As part of PRODUCT at Edinburgh Sculpture Workshop, Andrew Gannon presents the results of his recent residency there. We chat to him about the fine art of performance and how much is 'just enough'

Feature by Adam Benmakhlouf | 30 Jul 2013

Textual description with deadpan conciseness accompanies a clean line drawing. Andrew Gannon’s work is economical. He summarises his practice with the questions: “How much can be taken away from something without taking away from it? How can I get the art that I make to be really, really light?" Answer: he removes all excessive elements and makes work that is close to being nothing.

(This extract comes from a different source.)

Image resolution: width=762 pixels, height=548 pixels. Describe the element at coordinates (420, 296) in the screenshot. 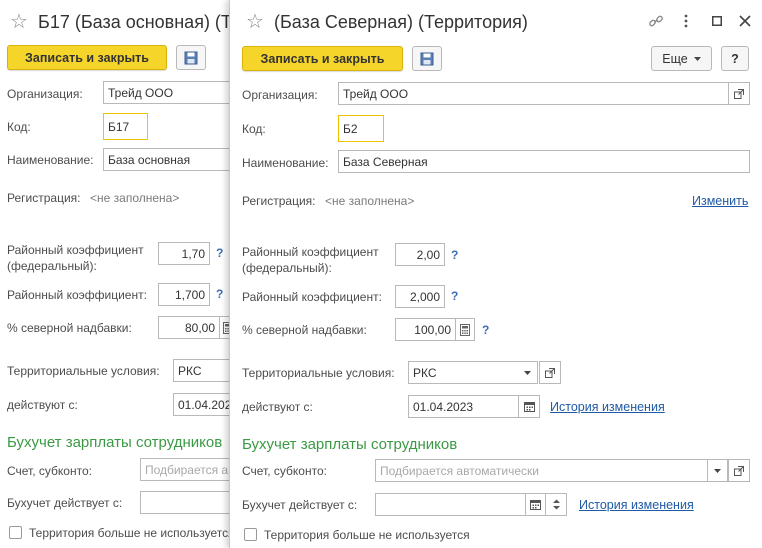

I see `coef-field: 2,000` at that location.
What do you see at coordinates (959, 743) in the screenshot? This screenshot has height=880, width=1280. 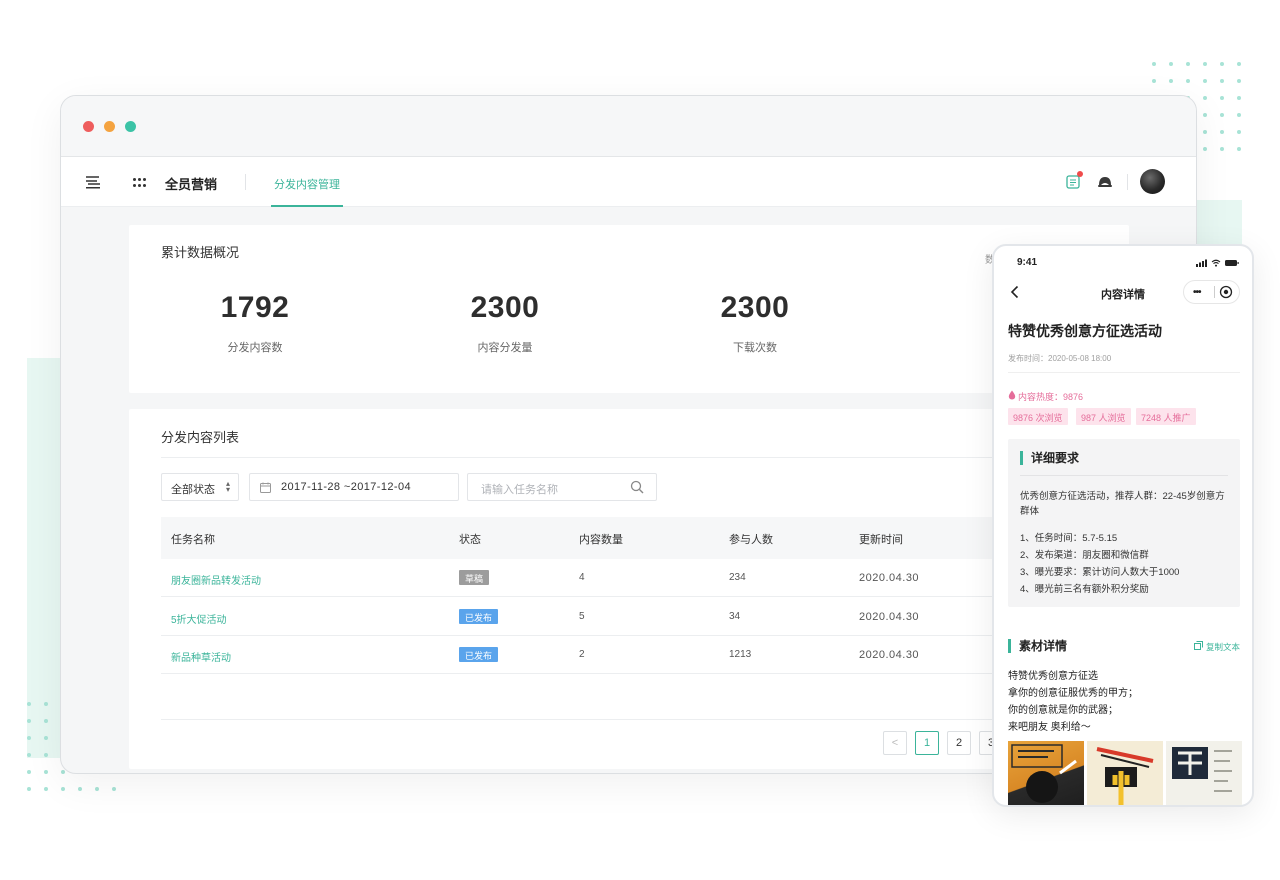 I see `pagination-page-2: 2` at bounding box center [959, 743].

In the most literal sense, he precariously balances his five planned performances for PRODUCT on these "light" foundations - admitting he hasn’t managed the proposed Standing on the Skirting in all Corners for more than six minutes before falling over. Gannon approached the ESW residency that this show follows "with the full intention of using the space. All the work was to do with being in the studio." Faithful to his pared down ethos, he kept the studio completely empty. Production thus amounts to obsessive subtraction, until the point of “just enough.”

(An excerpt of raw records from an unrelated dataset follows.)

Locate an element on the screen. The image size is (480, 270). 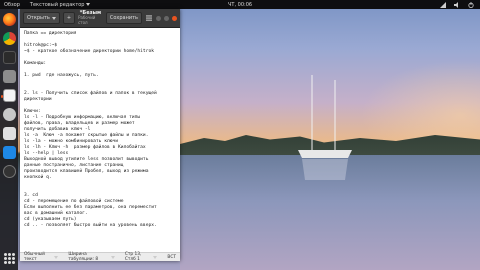
cursor-position-label: Стр 13, Стлб 1 is located at coordinates (133, 257).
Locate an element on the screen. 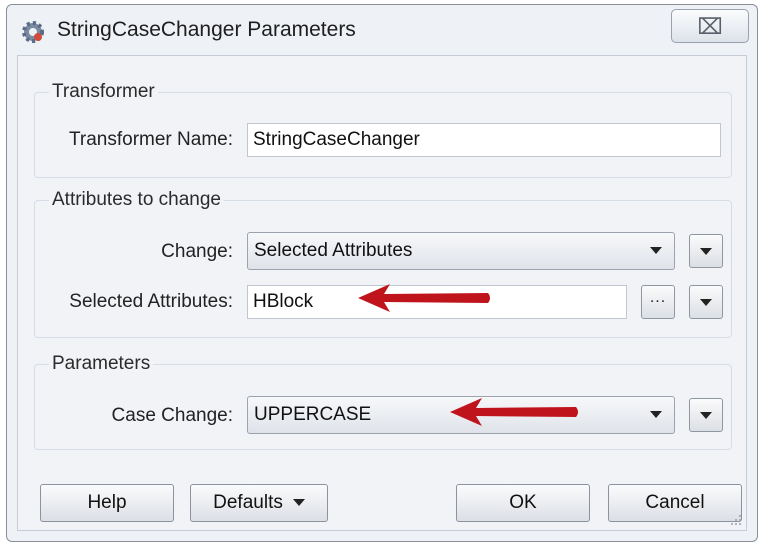  defaults-button: Defaults is located at coordinates (259, 503).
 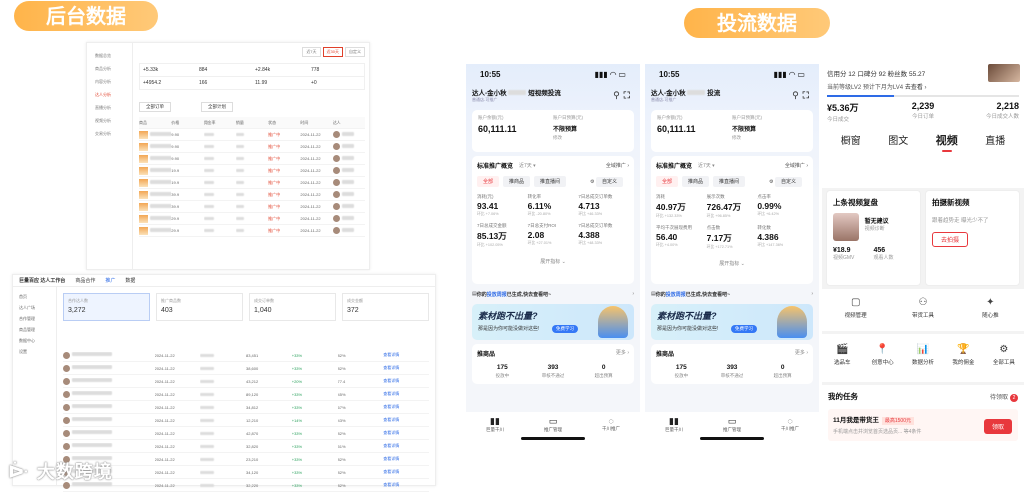 I want to click on top-tab: 商品合作, so click(x=85, y=280).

Though this strategy is evident throughout the work he plans to include in PRODUCT, it's most obviously expressed in the work in which Gannon stands legs spread apart in his studio - as well as its no-nonsense title, Standing Work. It’s risky work, and not just because he might actually fall flat on his face. Having deliberately decided a set of circumstances that allows for works that “might work or fail or change, what they’re really going to be” is unclear until they actually happen. But as it’s the showcase of a residency rather than a regular exhibition, a little fluidity is expected, and he’s making the most of this. In Gannon’s ideal world, the works will go as planned to an extent, but “will be better by something else happening,” but he has “no way of knowing what it’ll be.”

An instance of this shifting of the work into a new direction took place while Gannon was making Work with Newspaper. As he was "lying on the floor, face covered with newspaper,” his immediate sense of the piece was that “it was funny; it was ridiculous." Complicating this view of the work, Gannon's friend instead associated it with the organisation of dead bodies in sports stadiums after genocidal atrocities: often only the faces are covered. By pushing work as close as possible to being nothing, Gannon potentiates these moments of surprise: the shock when “almost nothing” so spontaneously substantiates itself into something so heavily associative.

As well as this concern with lightness, Gannon's work continues to return to a reflexive interest in the documentation of performance work. In PRODUCT, each of the five performances corresponds to one of five sets of prints that will be exhibited during the show. Gannon classifies the prints as somewhere between proposal and just drawing: “The prints present the performances as what they are: quite simple actions, stupid or absurd or seemingly very slight little things.” They are intended to present more immediately the difficulties of documenting performance work. That as soon as you add in duration, people, it becomes temporal and complicated by things you wouldn’t have imagined. These simply-produced drawings make no claims to being authoritative original work.

Providing just enough information about the performance, the posters could be teasing invitations to remake the work: passive spectatorship isn’t provided. During his cutbacks, he’s disposed of any residual artistic privilege or authority to shape or narrow the experience of his work. He’s a bit of a chancer, and that’s always exciting.